Here is a list of steps to take to make this transition a smooth one:

  1. Look at your current access lists. If the access lists consist of many individual usernames, follow the next steps. If the access lists consist of mostly Google groups, you're fine and don't need to do anything.
  2. Wherever possible, replace the individual usernames with Google groups that are based on functions or organizational categories. Examples of functional and organizational groups are
    • Upload team
    • Planning Department
    • Marketing
    • Field agents
    • Regional managers
    • Executive team
  3. Add the individual users to the appropriate Google group.

Although it requires an extra step to set up a Google group, it generally simplifies asset management if you create sets of users based on their roles or functions within your organization.
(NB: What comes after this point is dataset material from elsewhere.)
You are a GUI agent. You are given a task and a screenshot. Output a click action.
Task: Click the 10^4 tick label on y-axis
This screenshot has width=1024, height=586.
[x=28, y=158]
These groups are then added to an asset's sharing settings rather than adding individuals one at a time to an asset.

Why use Google groups?

Here's why groups are preferable:

  • Reusability: Once you define a group (such as Map Editors, Data Creators, or Designers), you can reuse that group in the sharing settings of multiple assets.
  • Scalability: It's much easier to keep track of users who join or leave the company if you only include them in a few groups, rather than in the sharing settings for hundreds of individual assets.
  • Maintenance: Housekeeping is easier if users are grouped according to roles. A given user can be added to a group or deleted from it once, and sharing settings for that group are automatically updated on all assets with sharing settings that contain the group.
  • Identity: Once you've defined a Google group, anyone working with Maps Engine can simply add the group, knowing only what the name of the group represents. The asset owner doesn't need to know who the individual members are.

Example

If you have already been using Google groups in your access lists, this transition should be a smooth one. However, if you have long lists of individual users in a large number of assets, future maintenance will be cumbersome, and it will probably be painful to manage large numbers of individual users (see the section on Use Google groups to simplify sharing). For example, when per-asset sharing takes effect, each asset will have its current access list copied to its sharing settings. In the future, each asset will need to be edited individually if you add sharing at the user level.
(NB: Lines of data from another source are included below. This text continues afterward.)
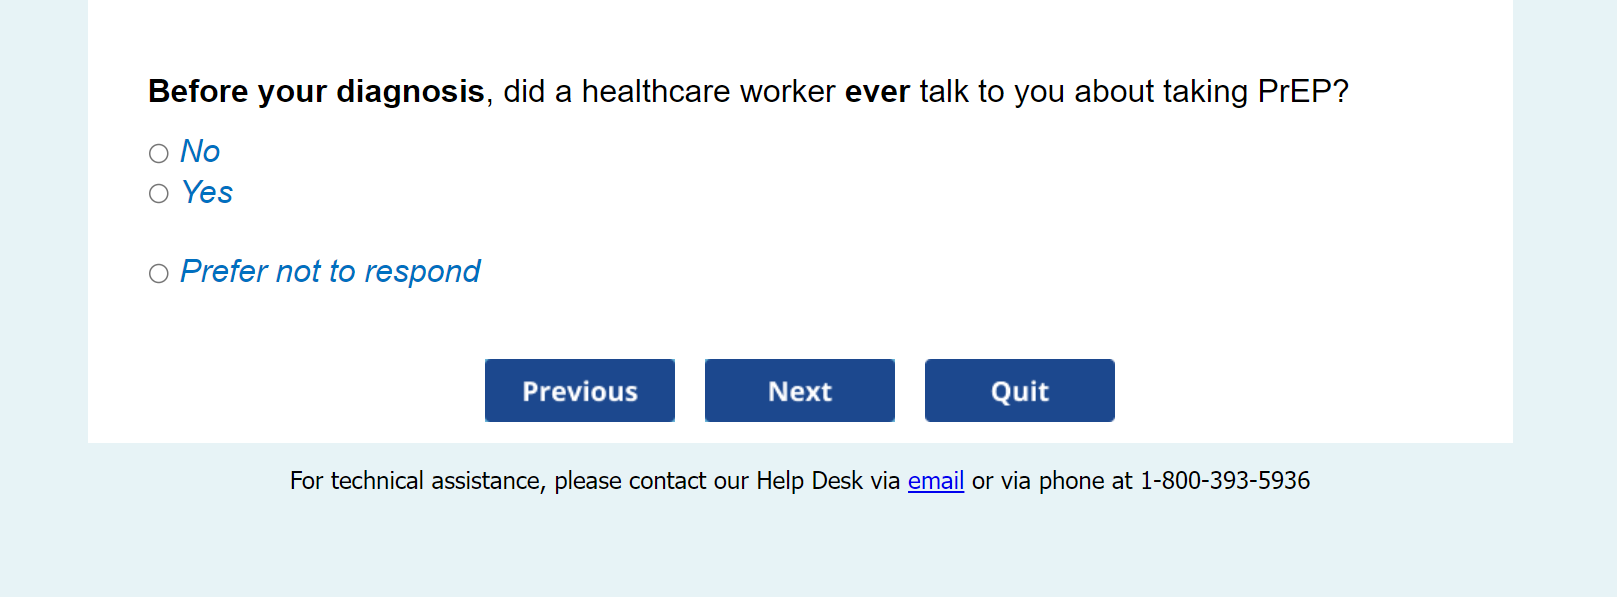Click the 'Yes' answer label text
Screen dimensions: 1617x597
pyautogui.click(x=207, y=192)
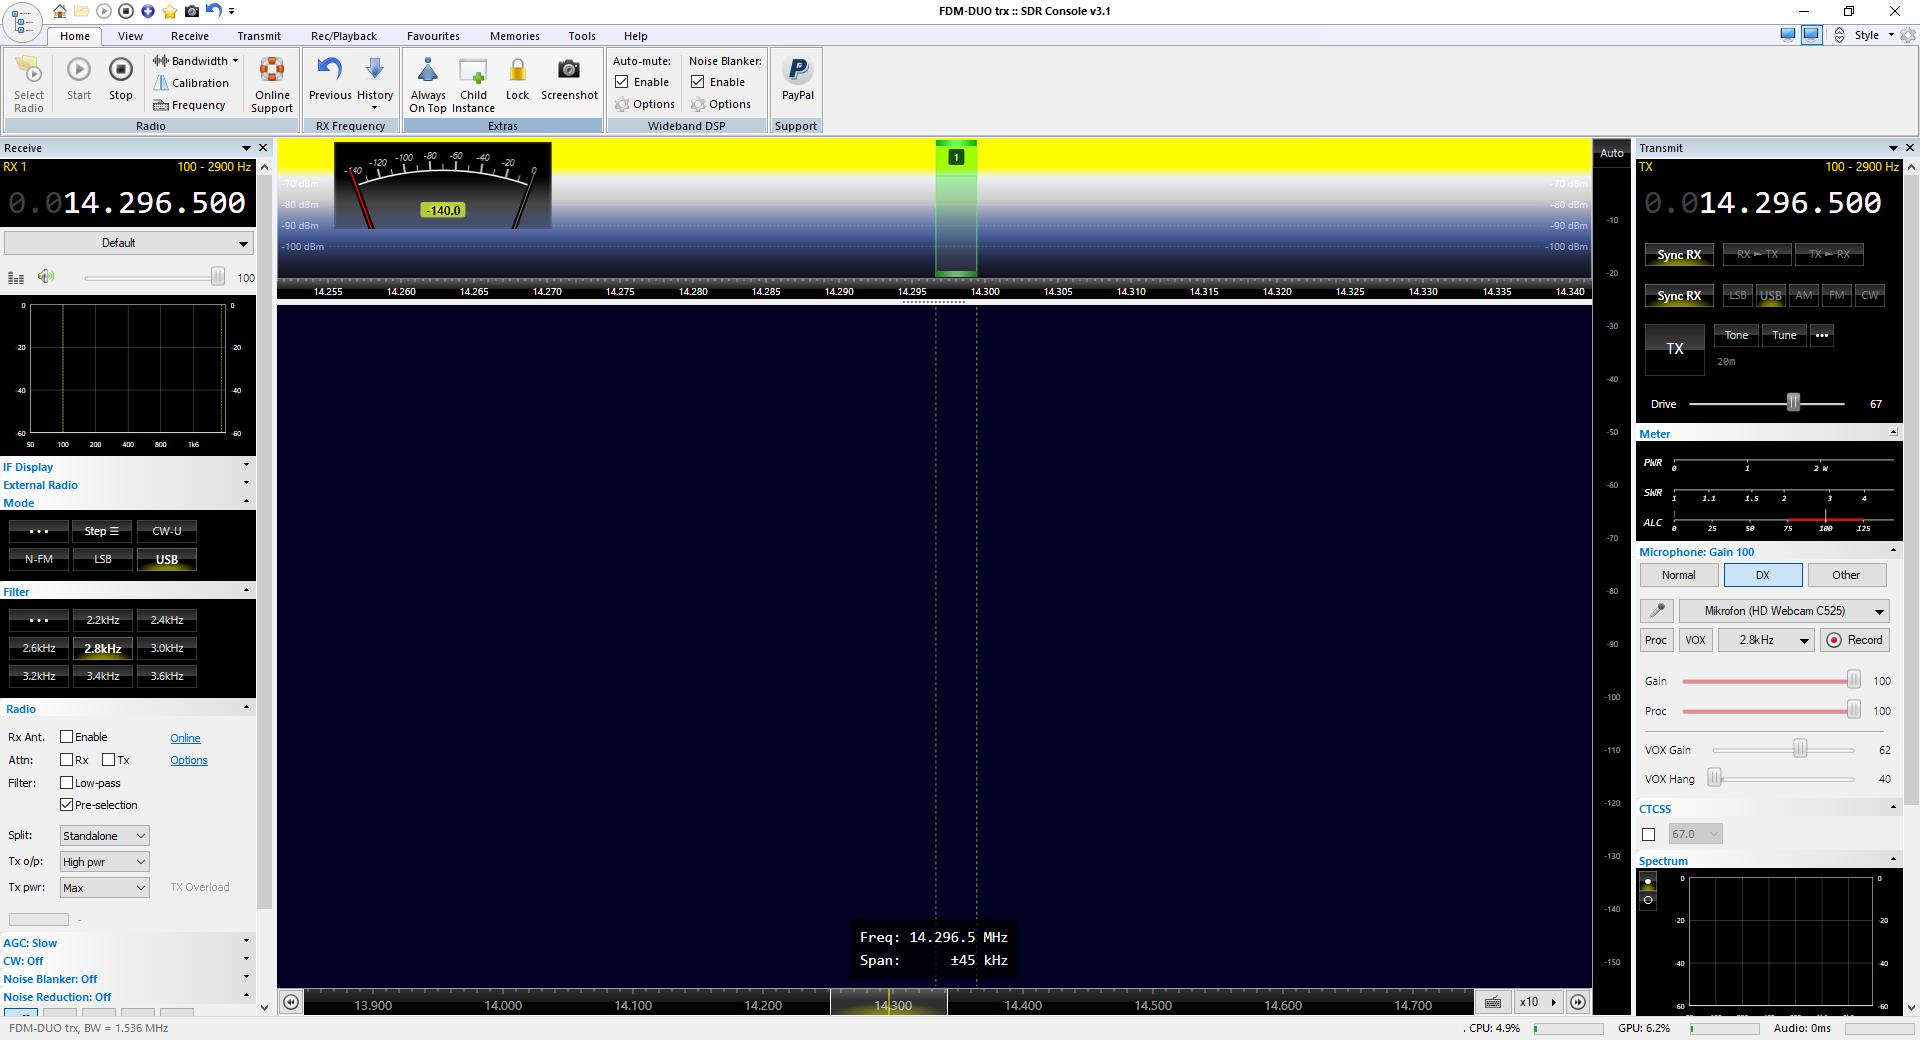Click the PayPal support icon
The height and width of the screenshot is (1040, 1920).
tap(797, 71)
Taking some time now to convert access lists to contain a small set of Google groups will help avoid the task of editing the sharing settings of large numbers of assets that all require individual changes. Before this conversion takes place, be sure your current access lists contain groups, not users, and that the group memberships are up to date.

For example, in the following scenario which uses Google groups, only the original Google group needs to be edited to accommodate changes in users. The assets use Google groups in their sharing setting, so the individual assets do not need to be modified when users come and go.

Creating a Google group

There are essentially two types of Google groups:

  • Public: If you are using a personal account (for example, if you are a gmail.com user), create a public Google group. Also, if you need to include users from multiple Google Apps domains, you may need to create a public Google group. (Check with your IT administrator.) To create a public Google group, go to the Google groups Home page and follow these instructions.
  • Corporate: If you are using a corporate account (for example, if you are using an account at yourcompanyname.com), follow these instructions.

Google Maps Engine API

Any code that currently references an access list (ACL) in the Google Maps Engine API (for example, Table Create) will continue to function as is. While you will not be able to modify your existing access lists after this transition, your access lists will still be functional. If the access list contains a Google group, you will be able to change who the asset is shared with by adding and removing users from the Google group. You will not be able to add or remove individual users directly from the access lists. Following the transition from the old access list model to the new per-asset sharing model, we will be releasing an API to create and edit asset ACLs.